Оник шагал за подводой, держа в руках фотографии, повернутые лицами к мертвецу: пусть родные проводят его в последний путь…
Иван и Гарник безмолвно провожали глазами эту необычную похоронную процессию. По щекам Великанова катились слезы.
Так все втроем, не отставая от подводы, подошли они к воротам лагеря. Телега, нагруженная трупами, выехала из ворот.

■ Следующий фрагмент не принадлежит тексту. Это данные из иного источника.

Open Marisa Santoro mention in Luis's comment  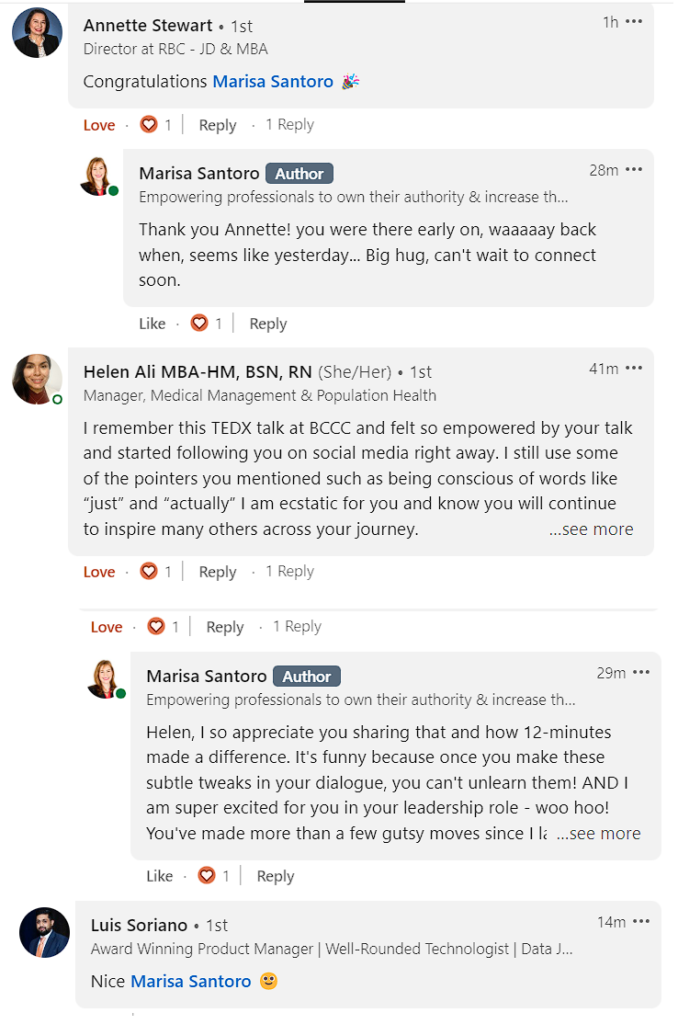pos(191,981)
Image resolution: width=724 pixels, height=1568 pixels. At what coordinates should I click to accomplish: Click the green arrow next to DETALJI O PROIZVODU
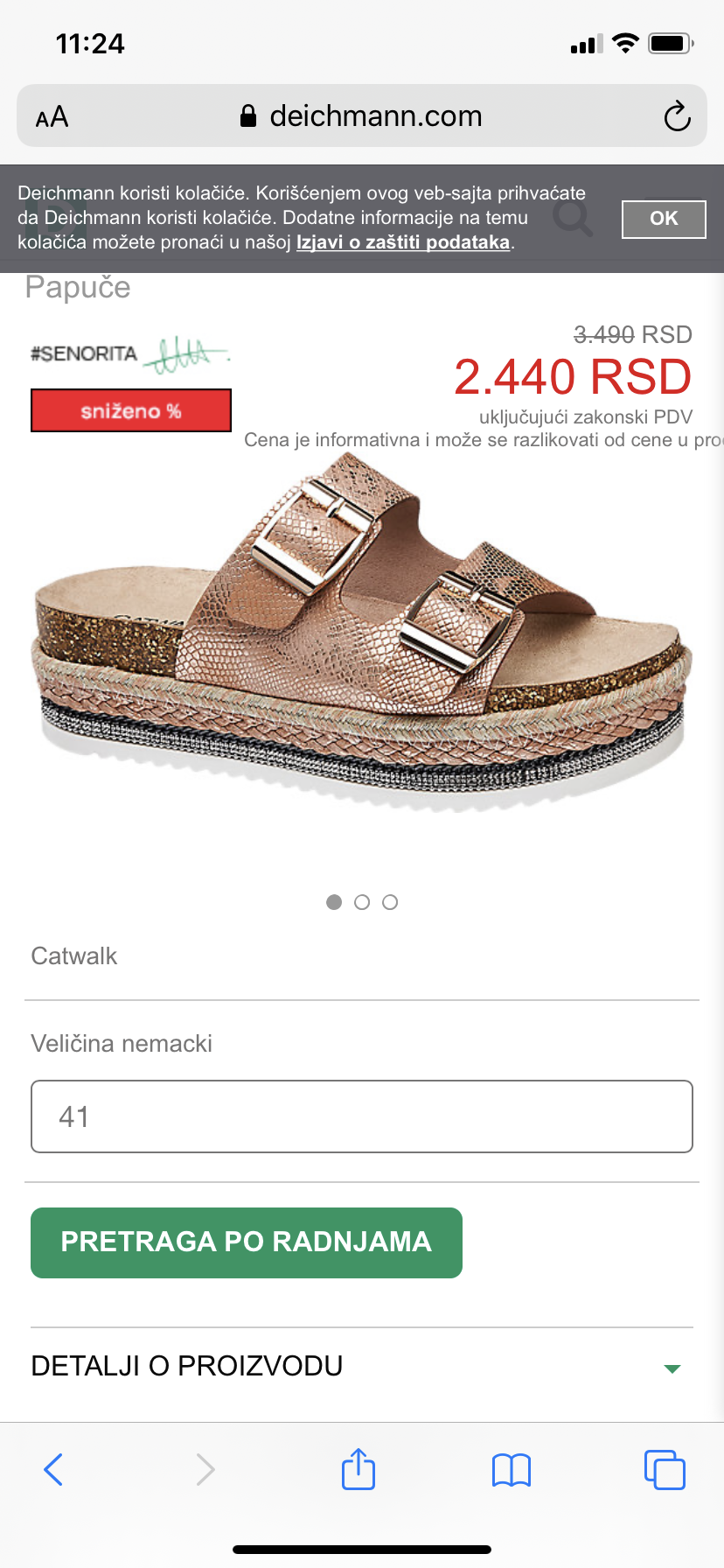pos(672,1368)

Навстречу ей в лагерь вступала новая партия пленных.
Знакомых среди них не оказалось. Вновь прибывшие пугливо озирались по сторонам, бросались с расспросами к первым встречным.
Один из новичков подошел к Онику:
— Товарищ, помоги сменить повязку. Рана горит, мочи нет. Не знаю, как и добрел…
— Отойдем в сторонку, — сказал Оник, дружелюбно подхватив его под руку.
Морщась от боли, новичок расстегнул ремень, и из-под гимнастерки к его ногам высыпалось несколько сухарей.
Забыв о ране, он тут же нагнулся и подобрал их; недоверчиво и даже враждебно посмотрел он на Великанова и Гарника, которые подошли к ним. Не зная, куда спрятать сухари, пленный зажал их между колен и только тут начал снимать гимнастерку. Затем так же стянул нижнюю, грязно-землистого цвета, рубаху.
— Плохо дело, приятель! — покачал головой Оник, оглядев рану на плече. — Рана-то зачервилась.